A related line of work emerged in 2024 around sparse autoencoders. Anthropic's "Scaling Monosemanticity" paper in May 2024 showed that clamping individual SAE features could reliably steer Claude 3 Sonnet's behavior, including the famous demonstration with the Golden Gate Bridge feature. SAE feature steering became a separate but closely related branch of activation steering, often discussed under the same umbrella because the underlying operation, adding a scaled direction to the residual stream, is identical [7][13].
By 2025 and 2026 the technique had moved from research curiosity to production application, with Goodfire's Ember API offering hosted feature steering on Llama and Claude models, and Anthropic, OpenAI, and DeepMind all publishing steering results as part of their interpretability work [4][14].
The following table lists the most influential publications on activation steering and the broader family of activation-level interventions.

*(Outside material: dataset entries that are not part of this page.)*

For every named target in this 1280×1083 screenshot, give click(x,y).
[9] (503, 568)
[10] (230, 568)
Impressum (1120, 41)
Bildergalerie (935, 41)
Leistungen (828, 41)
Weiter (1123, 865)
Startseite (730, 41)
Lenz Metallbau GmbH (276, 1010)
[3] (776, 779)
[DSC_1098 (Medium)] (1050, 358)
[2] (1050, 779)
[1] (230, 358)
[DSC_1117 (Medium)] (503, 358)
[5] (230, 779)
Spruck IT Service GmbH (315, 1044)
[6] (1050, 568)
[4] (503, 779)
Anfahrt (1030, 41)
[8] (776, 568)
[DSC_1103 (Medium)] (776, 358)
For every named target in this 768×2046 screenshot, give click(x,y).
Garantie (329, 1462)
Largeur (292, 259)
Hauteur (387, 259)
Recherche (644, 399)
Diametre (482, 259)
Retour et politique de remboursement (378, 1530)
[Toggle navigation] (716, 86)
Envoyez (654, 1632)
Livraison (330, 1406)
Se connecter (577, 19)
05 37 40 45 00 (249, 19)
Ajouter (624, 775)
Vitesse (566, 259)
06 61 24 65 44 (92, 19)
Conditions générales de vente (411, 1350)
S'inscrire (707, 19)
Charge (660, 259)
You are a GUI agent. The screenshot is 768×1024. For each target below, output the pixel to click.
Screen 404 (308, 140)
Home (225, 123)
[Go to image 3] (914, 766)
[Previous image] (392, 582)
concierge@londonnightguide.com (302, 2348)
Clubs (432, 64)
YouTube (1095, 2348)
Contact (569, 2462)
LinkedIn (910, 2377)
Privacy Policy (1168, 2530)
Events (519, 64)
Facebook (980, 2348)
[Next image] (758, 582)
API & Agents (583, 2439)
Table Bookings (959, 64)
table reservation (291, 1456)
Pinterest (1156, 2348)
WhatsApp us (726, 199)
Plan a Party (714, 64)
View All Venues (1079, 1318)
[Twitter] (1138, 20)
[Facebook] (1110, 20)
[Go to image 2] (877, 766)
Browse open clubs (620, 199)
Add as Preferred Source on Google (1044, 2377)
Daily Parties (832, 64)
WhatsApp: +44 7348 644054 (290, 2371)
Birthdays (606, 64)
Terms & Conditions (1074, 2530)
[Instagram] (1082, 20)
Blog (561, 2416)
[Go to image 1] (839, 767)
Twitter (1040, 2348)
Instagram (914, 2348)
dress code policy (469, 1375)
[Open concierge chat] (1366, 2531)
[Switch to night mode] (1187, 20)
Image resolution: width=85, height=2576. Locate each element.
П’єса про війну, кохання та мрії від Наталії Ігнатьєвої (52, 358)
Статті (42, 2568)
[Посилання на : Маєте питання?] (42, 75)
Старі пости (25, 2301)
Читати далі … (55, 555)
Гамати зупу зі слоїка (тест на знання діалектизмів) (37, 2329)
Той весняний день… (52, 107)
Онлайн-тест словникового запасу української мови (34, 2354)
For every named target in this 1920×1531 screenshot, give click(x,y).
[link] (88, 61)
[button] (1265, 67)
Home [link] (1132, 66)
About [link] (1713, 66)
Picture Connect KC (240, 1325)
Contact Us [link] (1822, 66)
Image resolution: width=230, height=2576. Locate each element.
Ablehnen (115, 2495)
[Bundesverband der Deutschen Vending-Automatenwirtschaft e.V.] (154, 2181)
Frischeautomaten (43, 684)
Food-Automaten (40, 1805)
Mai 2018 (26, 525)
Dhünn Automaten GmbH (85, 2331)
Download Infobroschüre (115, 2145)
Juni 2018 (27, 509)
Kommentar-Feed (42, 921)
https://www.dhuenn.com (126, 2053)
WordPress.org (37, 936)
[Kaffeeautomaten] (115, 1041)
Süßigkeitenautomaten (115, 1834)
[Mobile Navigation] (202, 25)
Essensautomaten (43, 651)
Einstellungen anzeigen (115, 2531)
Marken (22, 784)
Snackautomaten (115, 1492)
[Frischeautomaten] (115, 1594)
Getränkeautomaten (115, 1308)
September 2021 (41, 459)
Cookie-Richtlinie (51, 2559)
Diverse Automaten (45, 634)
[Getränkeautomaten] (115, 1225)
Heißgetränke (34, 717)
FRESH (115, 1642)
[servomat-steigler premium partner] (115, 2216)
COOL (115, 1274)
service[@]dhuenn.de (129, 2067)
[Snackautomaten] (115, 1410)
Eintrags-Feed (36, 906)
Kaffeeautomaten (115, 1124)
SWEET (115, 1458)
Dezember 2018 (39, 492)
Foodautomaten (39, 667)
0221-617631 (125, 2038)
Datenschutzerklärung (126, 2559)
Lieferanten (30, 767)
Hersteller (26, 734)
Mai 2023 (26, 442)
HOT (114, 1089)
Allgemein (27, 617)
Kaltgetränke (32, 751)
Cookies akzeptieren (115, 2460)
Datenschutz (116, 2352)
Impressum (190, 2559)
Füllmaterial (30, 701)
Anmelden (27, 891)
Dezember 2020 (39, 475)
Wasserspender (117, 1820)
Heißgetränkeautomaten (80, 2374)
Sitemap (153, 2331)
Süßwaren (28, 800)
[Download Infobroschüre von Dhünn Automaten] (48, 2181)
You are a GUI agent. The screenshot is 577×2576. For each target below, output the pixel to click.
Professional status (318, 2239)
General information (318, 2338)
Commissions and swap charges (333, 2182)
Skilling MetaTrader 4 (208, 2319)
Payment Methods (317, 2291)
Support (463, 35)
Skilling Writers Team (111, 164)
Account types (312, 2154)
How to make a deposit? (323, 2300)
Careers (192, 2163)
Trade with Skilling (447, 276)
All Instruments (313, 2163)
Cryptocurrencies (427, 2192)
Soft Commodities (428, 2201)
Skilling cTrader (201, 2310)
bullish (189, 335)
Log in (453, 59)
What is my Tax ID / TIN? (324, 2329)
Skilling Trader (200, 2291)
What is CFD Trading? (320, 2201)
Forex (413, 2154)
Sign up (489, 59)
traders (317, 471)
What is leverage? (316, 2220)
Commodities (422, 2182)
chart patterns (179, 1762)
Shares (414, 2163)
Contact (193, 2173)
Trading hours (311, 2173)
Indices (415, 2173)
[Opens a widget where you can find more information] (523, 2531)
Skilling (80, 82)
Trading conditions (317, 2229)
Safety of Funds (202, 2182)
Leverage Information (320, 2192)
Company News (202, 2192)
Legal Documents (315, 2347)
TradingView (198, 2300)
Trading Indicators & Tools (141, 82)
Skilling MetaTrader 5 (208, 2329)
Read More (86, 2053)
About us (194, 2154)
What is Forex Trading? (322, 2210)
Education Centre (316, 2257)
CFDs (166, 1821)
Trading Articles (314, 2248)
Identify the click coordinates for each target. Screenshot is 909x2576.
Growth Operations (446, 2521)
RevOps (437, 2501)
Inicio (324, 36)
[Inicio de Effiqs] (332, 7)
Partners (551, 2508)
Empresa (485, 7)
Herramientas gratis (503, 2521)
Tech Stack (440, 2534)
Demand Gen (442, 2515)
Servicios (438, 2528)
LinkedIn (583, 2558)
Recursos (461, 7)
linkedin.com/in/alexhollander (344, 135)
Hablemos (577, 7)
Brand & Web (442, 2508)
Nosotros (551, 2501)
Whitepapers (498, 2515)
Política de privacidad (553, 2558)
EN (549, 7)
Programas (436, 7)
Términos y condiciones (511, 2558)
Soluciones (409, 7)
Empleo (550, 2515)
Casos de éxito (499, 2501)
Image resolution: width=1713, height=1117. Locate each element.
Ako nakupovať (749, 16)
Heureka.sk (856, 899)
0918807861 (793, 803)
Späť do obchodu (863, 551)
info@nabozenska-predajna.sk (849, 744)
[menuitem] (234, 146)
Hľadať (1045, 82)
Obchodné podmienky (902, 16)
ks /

| Year | Paper | Authors | Contribution |
|---|---|---|---|
| 2018 | "Interpretability Beyond Feature Attribution: Quantitative Testing with Concept Activation Vectors (TCAV)" | Kim, Wattenberg, Gilmer, Cai, Wexler, Viegas, Sayres | First systematic use of concept directions in deep nets [15] |
| 2022 | "Inspecting and Editing Knowledge Representations in Language Models" (REMEDI) | Hernandez, Sharma, Ghazvininejad, Gritta, Andreas | Editing knowledge representations in LLMs |
| 2022 | "Locating and Editing Factual Associations in GPT" (ROME) | Meng, Bau, Andonian, Belinkov | Rank-one edits to MLP weights for fact editing |
| 2023 | "Steering GPT-2-XL by adding an activation vector" | Turner, Udell, Mini, Vazquez, et al. | LessWrong post that introduced activation addition [11] |
| 2023 | "Activation Addition: Steering Language Models Without Optimization" | Turner, Thiergart, Leech, Udell, Vazquez, Mini, MacDiarmid | Formal write-up of ActAdd [1] |
| 2023 | "Representation Engineering: A Top-Down Approach to AI Transparency" | Zou, Phan, Chen, Campbell, Guo, Ren, Pan, et al. | Unified framework for RepE [2] |
| 2023 | "In-Context Vectors: Making In Context Learning More Effective and Controllable Through Latent Space Steering" | Liu, Ye, Yao, Chen | Steering vectors derived from few-shot examples |
| 2023 | "Linear Representations of Sentiment in Large Language Models" | Tigges, Hollinsworth, Geiger, Nanda | Linearity of a basic semantic feature [16] |
| 2023 | "Reducing Sycophancy and Improving Honesty via Activation Steering" | Rimsky, Hubinger | First targeted use of steering for an alignment goal [5] |
| 2023 | "Steering Llama 2 via Contrastive Activation Addition" | Rimsky, Gabrieli, Schulz, Tong, Hubinger, Turner | Introduced CAA and benchmarked it on seven behaviors [3] |
| 2024 | "Scaling Monosemanticity: Extracting Interpretable Features from Claude 3 Sonnet" | Templeton, Conerly, et al. / Anthropic | SAE feature steering at production scale [7] |
| 2024 | "Golden Gate Claude" public demo | Anthropic | 24-hour public demo of feature steering [13] |
| 2024 | "Refusal in Language Models Is Mediated by a Single Direction" | Arditi, Obeso, Syed, Paleka, Panickssery, Gurnee, Nanda | Demonstrated that refusal has a single causal direction [6] |
| 2024 | "Improving Steering Vectors by Targeting Sparse Autoencoder Features" | Chalnev, Siu, Conmy | Combined SAE features with classic steering [10] |
| 2024 | "Evaluating feature steering: A case study in mitigating social biases" | Anthropic | Sober evaluation of steering's effects [14] |
| 2024 | "Analyzing the Generalization and Reliability of Steering Vectors" | Tan, Chanin, Lynch, Paige, Kanoulas, Garriga-Alonso, Kirk | First systematic reliability analysis [17] |
| 2025 | "Denoising Concept Vectors with Sparse Autoencoders for Improved Language Model Steering" | Multiple authors | SDCV: SAE-denoised steering directions [18] |
| 2025 | "AlphaSteer: Learning Refusal Steering with Principled Null-Space Constraint" | Multiple authors | Steering that minimizes collateral damage [19] |
| 2025 | "Steering Language Model Refusal with Sparse Autoencoders" | Multiple authors | SAE-based refusal control [20] |
| 2026 | "Steering Awareness: Models Can Be Trained to Detect Activation Steering" | Multiple authors | Models can learn to detect they are being steered |
ActAdd is the simplest variant. Pick a single prompt pair, such as ("I love you", "I hate you"). Run both through the model and collect the residual stream activations at a chosen layer for the first few token positions. Take the difference: this is your steering vector. To steer a new prompt, prepend the steering vector (suitably scaled) to the same token positions during inference [1][11].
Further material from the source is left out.